Barrio of Puerto Rico

Florencio is a barrio in the municipality of Fajardo, Puerto Rico. Its population in 2010 was 4,145.

==History==
Florencio was in Spain's gazetteers until Puerto Rico was ceded by Spain in the aftermath of the Spanish–American War under the terms of the Treaty of Paris of 1898 and became an unincorporated territory of the United States.

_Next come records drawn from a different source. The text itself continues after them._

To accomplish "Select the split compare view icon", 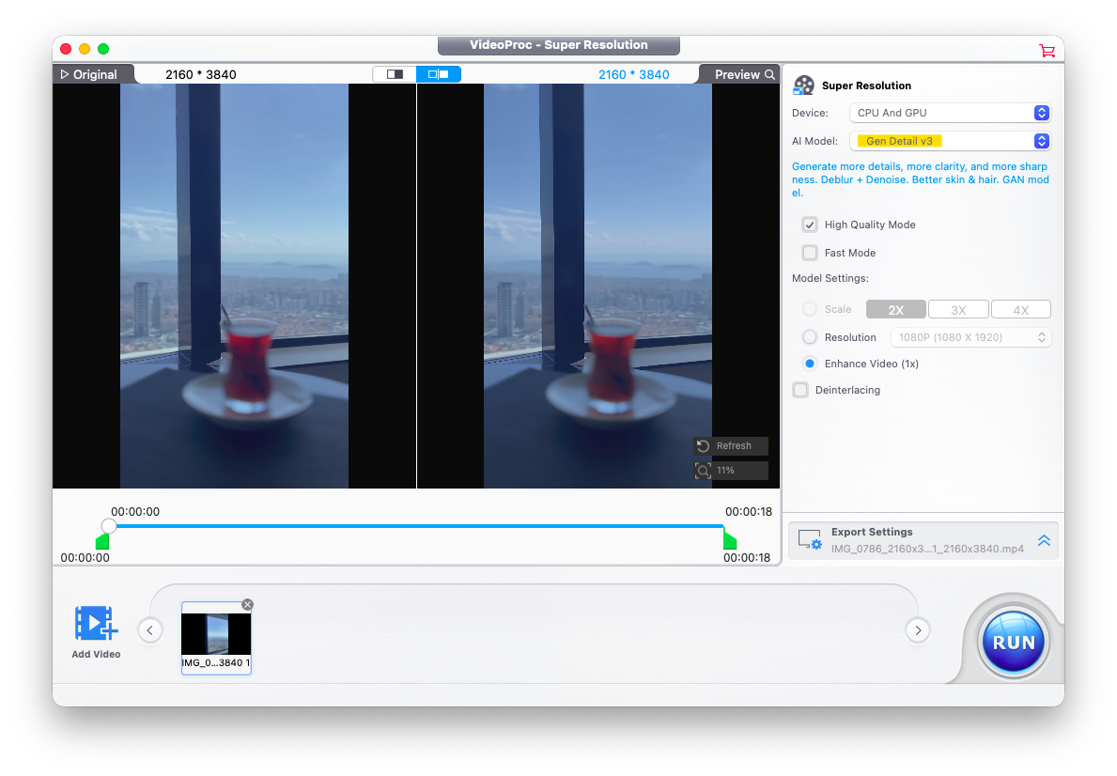I will (x=439, y=74).
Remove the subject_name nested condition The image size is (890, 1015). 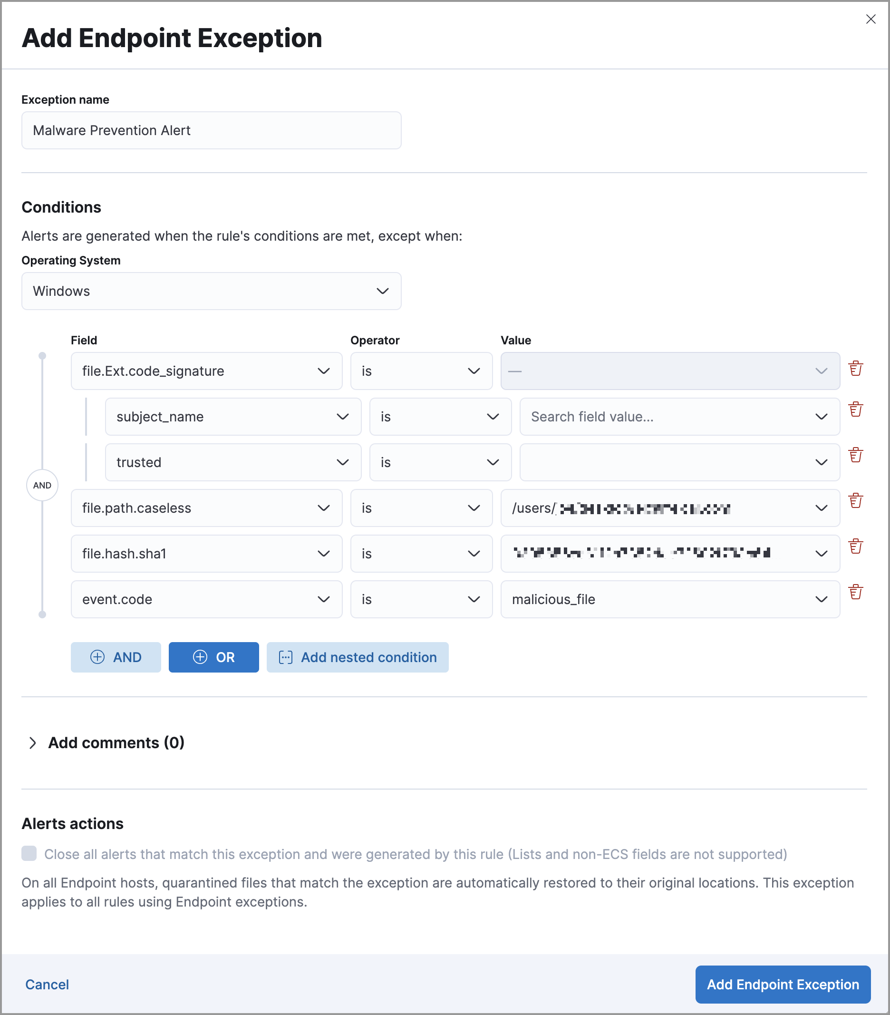[856, 410]
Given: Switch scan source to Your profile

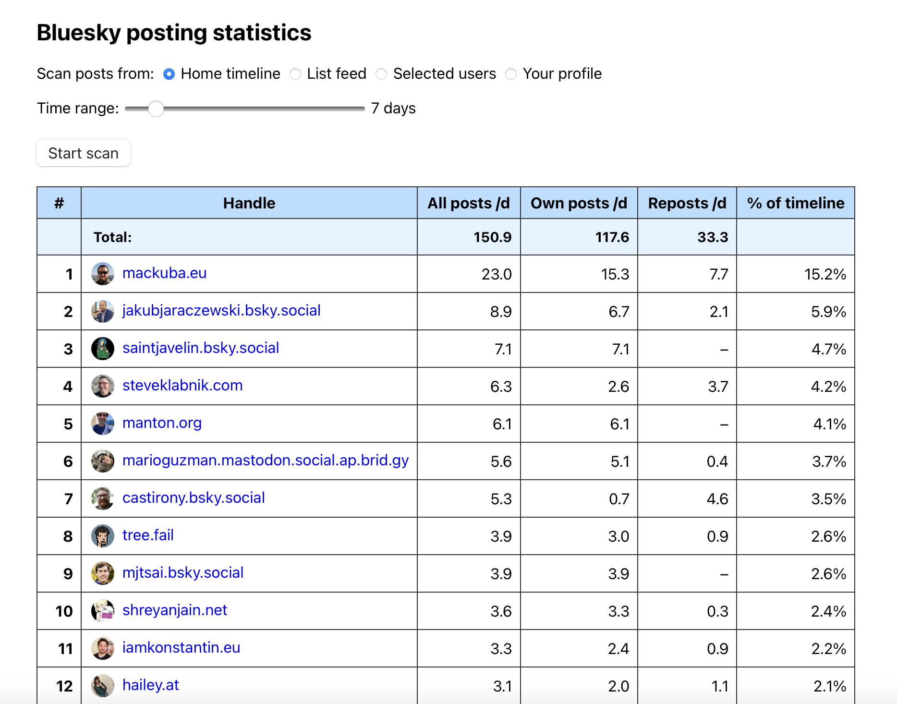Looking at the screenshot, I should point(511,74).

In 1899, the United States Department of War conducted a census of Puerto Rico finding that the population of Florencio and Quebrada Vueltas barrios was 1,289.

Historical population
| Census | Pop. | Note | %± |
| 1910 | 408 |  | — |
| 1920 | 624 |  | 52.9% |
| 1930 | 702 |  | 12.5% |
| 1940 | 3,233 |  | 360.5% |
| 1950 | 1,107 |  | −65.8% |
| 1960 | 1,253 |  | 13.2% |
| 1970 | 0 |  | −100.0% |
| 1980 | 1,662 |  | — |
| 1990 | 1,909 |  | 14.9% |
| 2000 | 4,225 |  | 121.3% |
| 2010 | 4,145 |  | −1.9% |
U.S. Decennial Census 1899 (shown as 1900) 1910-1930 1930-1950 1980-2000 2010

==Features==
PR-976 is the main east–west road through Florencio.